The aim of this paper is to make students (from the subject “consumer Behavior” in a Tourism Master program at Universidad de Valencia, Spain) real participants of this serious discussion by experimenting, as potential researchers, the difficulty of defining an elusive concept as “tourism/tourist”.

Method:
The paper, after a conceptual framework on conceptual boundaries of tourism and on the use of qualitative techniques in tourism research, reports the scope, method and results of an in-class exercise. Students are given first a conceptual framework in class related to the conceptual boundaries of tourism, and then are asked to do the following practice:
• Form groups of 3 students: (different genders and nationalities)
• Look for 6 definitions of the Word “Tourist” and/or “tourism” among the books provided by the teacher (exact quoting) and the INTERNET
• Analyze common elements and contrast them with the previous theoretical frameworks
• Provide your own definition and share it with the class for peer evaluation

Expected results:
The outcome of this exercise will be to make tourism Master Students understand (and experiment) how, in spite of the numerous efforts of conceptualizing the tourist, a true consensus of what can and cannot be considered tourism, has still not been realized.

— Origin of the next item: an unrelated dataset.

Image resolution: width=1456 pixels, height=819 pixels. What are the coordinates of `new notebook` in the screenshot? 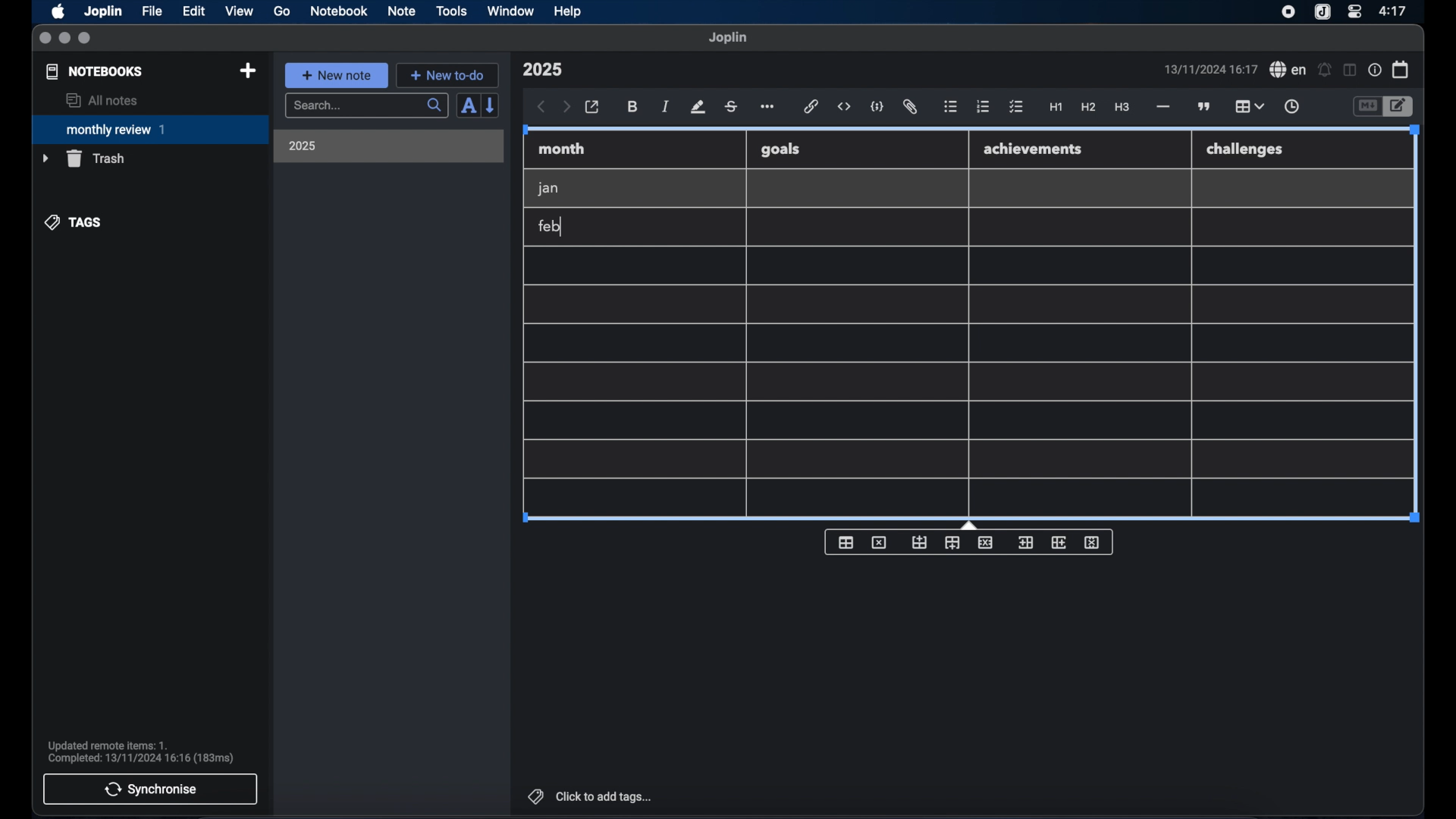 It's located at (247, 71).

Consequently, the comments and purposive discussion of the results of the exercise will like to contribute to the contemporary discussion on the matter of tourism as experience of consumption and thus benefit from a wider disciplinary approach that can result in richer conceptualizations of what a tourist is.

References:
[1] Airey, D., Tribe, J., Benckendorff, P., & Xiao, H. (2015). The managerial gaze: The long tail of tourism education and research. Journal of Travel Research, 54(2), 139-151.

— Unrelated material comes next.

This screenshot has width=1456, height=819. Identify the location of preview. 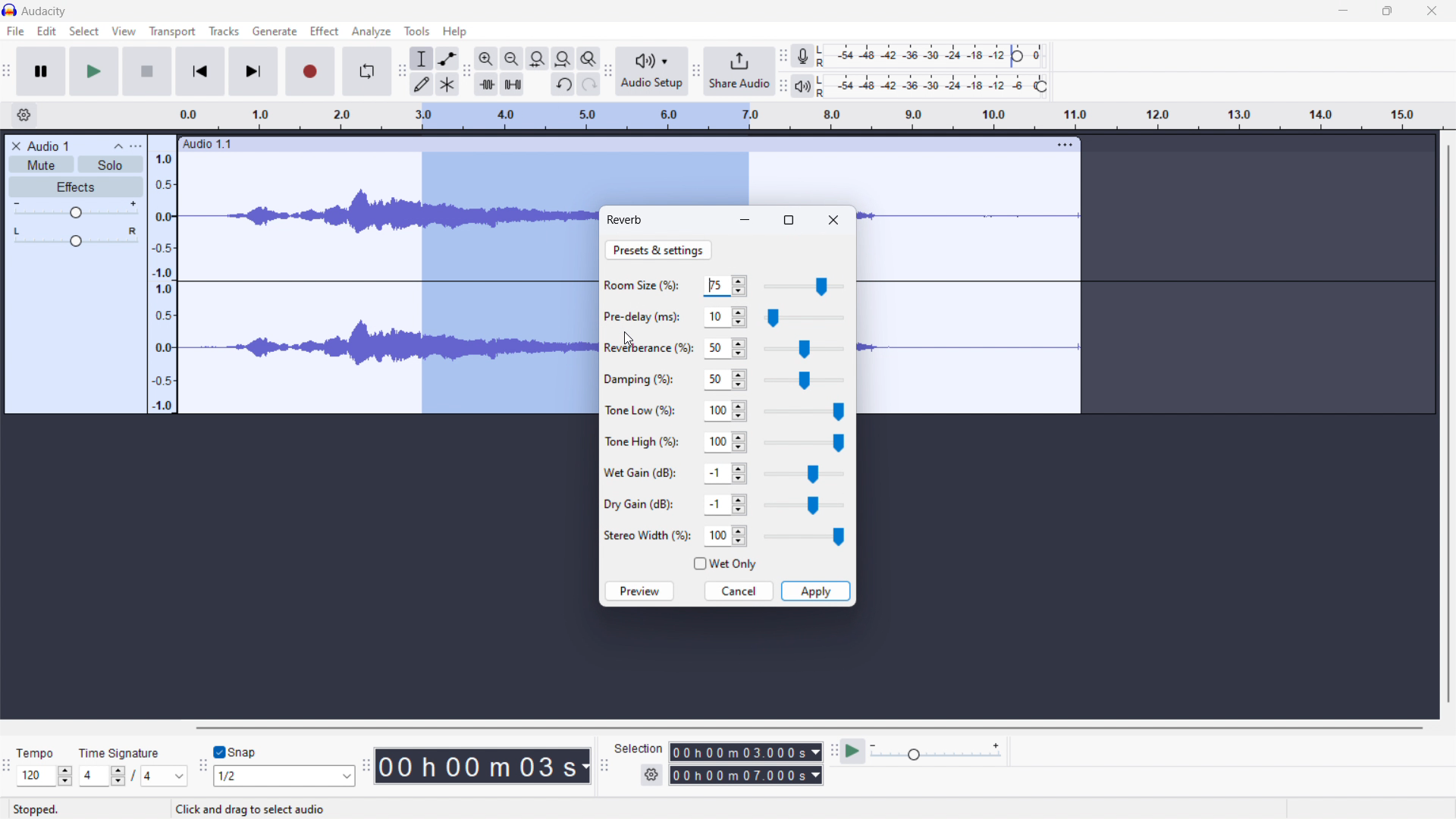
(639, 590).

[2] Leiper, N. (1979). “The Framework or Tourism. Towards a Definition of Tourism, Tourist, and the Tourist Industry”, Annals of Tourism Research, Vol. 6(4), pp.390-407.
[3] Smith, S.L.J. (1988). “Defining tourism. A suply-side view”, Annals of Tourism Research, Vol. 15, pp. 179-190.

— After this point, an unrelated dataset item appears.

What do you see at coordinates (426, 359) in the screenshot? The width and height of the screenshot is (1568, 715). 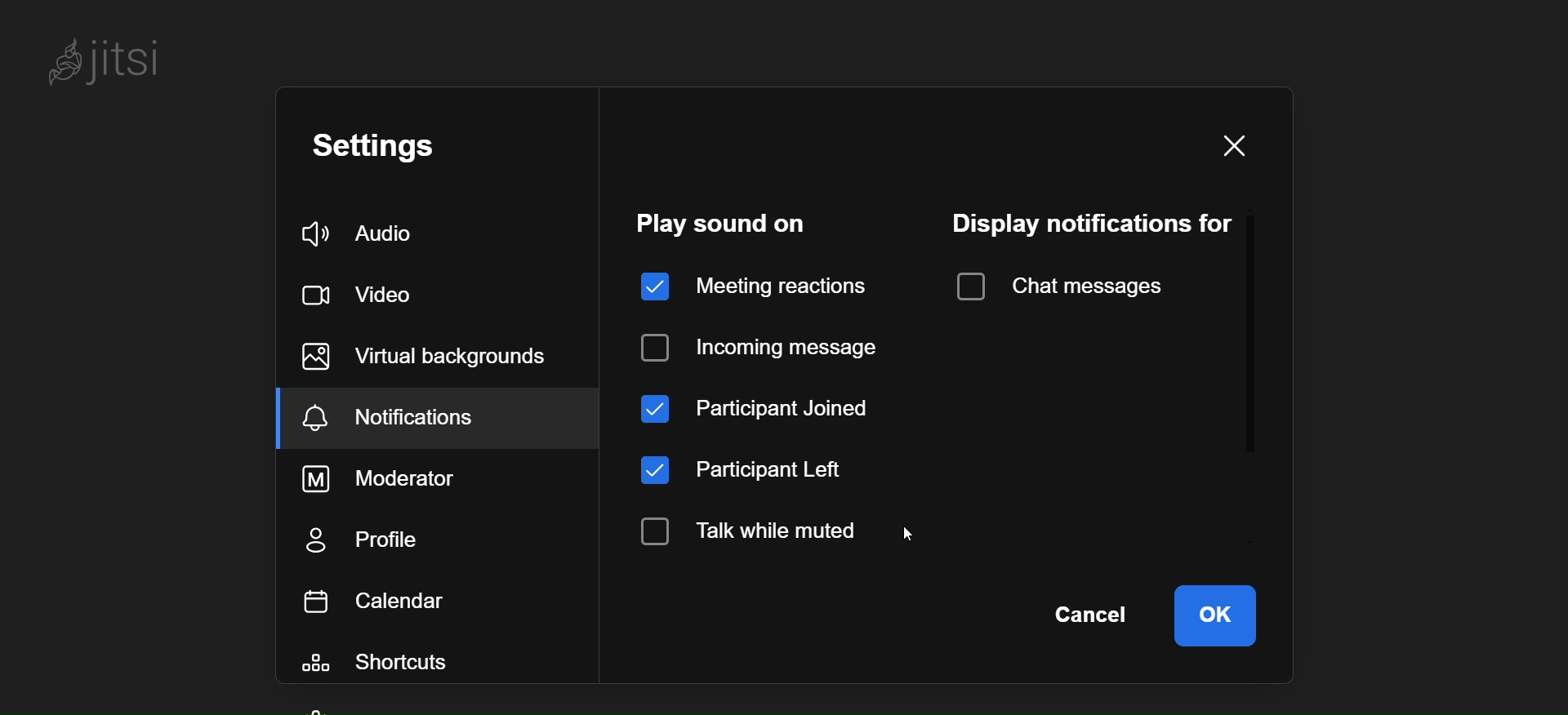 I see `virtual background` at bounding box center [426, 359].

[4] Smith, S.L.J. (1995). Tourism Analysis: a Handbook (2nd edition), Longman, Essex.
[5] Walle A.H. (1997a). “Quantitative versus qualitative tourism research”, Annals of Tourism Research, Vol. 24(3), pp. 524-536.
[6] Xin, S., Tribe, J., & Chambers, D. (2013). Conceptual research in tourism. Annals of Tourism Research, 41, 66-88.
Keywords:
Experiencieng research shorthcomings, Content analysis, group report, definitions, tourist/tourism.